For the first research question, HT and GenAIT present distinguished lexical and syntactic features. In lexical level, HT (mean) has larger number of tokens and types but lower STTR than those of GenAIT; GenAIT has higher accuracy in term translation, fewer nouns, adjectives, numerals and conjunctions. In syntactic level, HT (mean) has more sentences and smaller SLT on average. Most HTs (except HT17) transforms the explicit PV structure into AV in Chinese while GenAIT fails to do so. The implicit PV structure is shifted into AV in all HTs while ChatGPT 3.5 seems to ignore the passive relation. Though ChatGPT 3.5 fails to split the complex sentence into simple sentences, it manifests the cause-and-effect relation of the two attributive clauses by adding a connector “因此” (thus) as some student translators do. For the second research question, combining advantages of both sides is proposed to be a method of sustaining the effective interaction between GenAIT and HT.

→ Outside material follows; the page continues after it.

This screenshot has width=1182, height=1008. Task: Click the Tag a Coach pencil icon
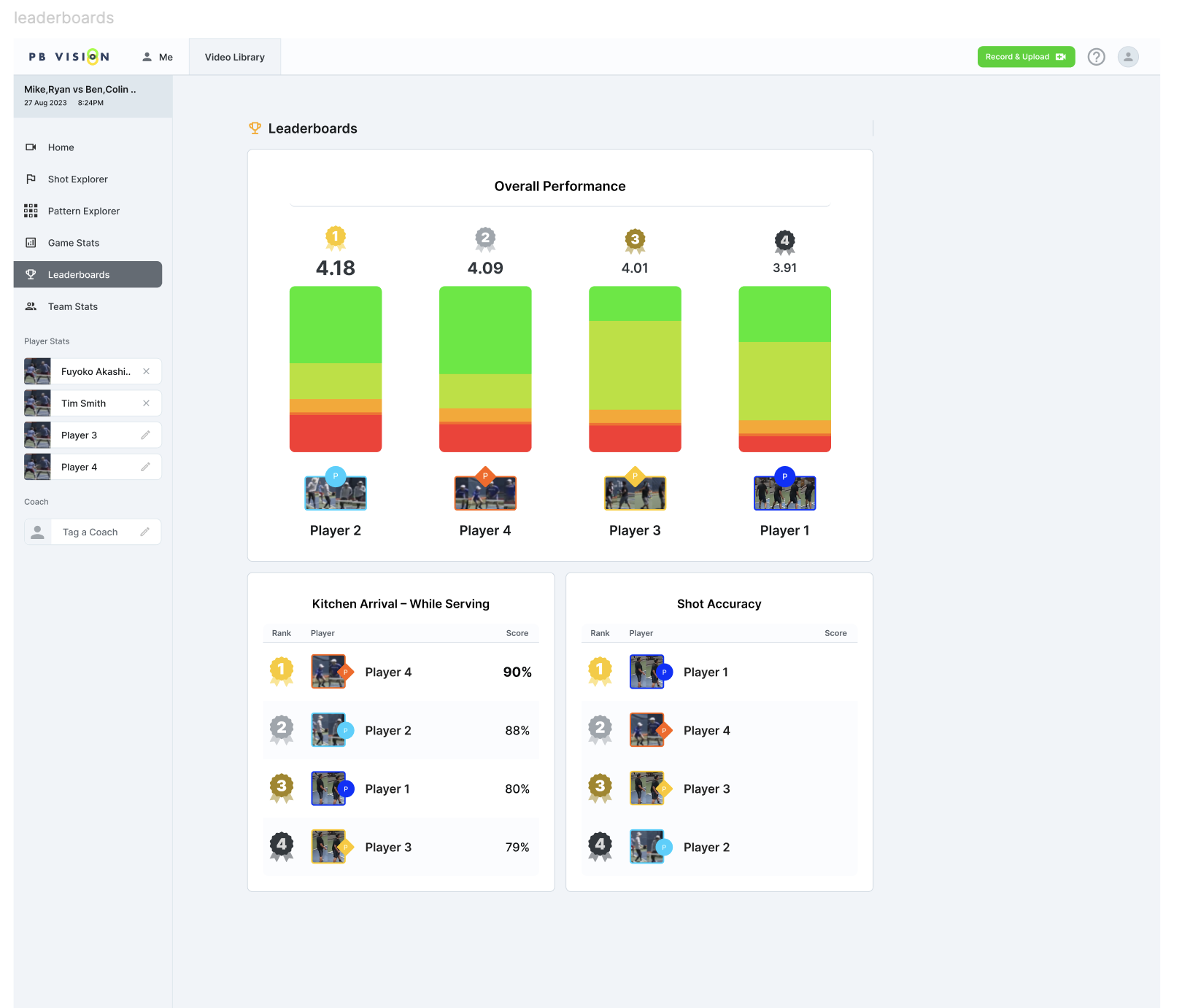coord(144,532)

Limitations and future directions

Different from the previous study on perceptions and attitudes (Liu et al., 2022), this study provided objective evidence for the complementarities between GenAIT and HT. Thus, this research represents a modest progress. Besides, based on findings, this study points out specific aspects where GenAIT and HT could benefit each other. Implications for translator training, language service provision and the development of GenAIT and HT are also demonstrated. However, some limitations must be noted. Although parameters in the analytical framework are all justified, there are many other dimensions deserved to be investigated. For example, if the material is extracted from a story-telling book, probably verbs should be added into the POS in the framework as verbs might frequently appear in such texts. In addition, this study ignores textual level due to it is not prominent in the selected material. Future researchers are supposed to explore this dimension and involve a larger number of participants. Besides, other language pairs should be researched to see if these findings are replicable in different language contexts. As for other text genres, legal text, literature and many other genres are also deserved to be explored for a more extensive application.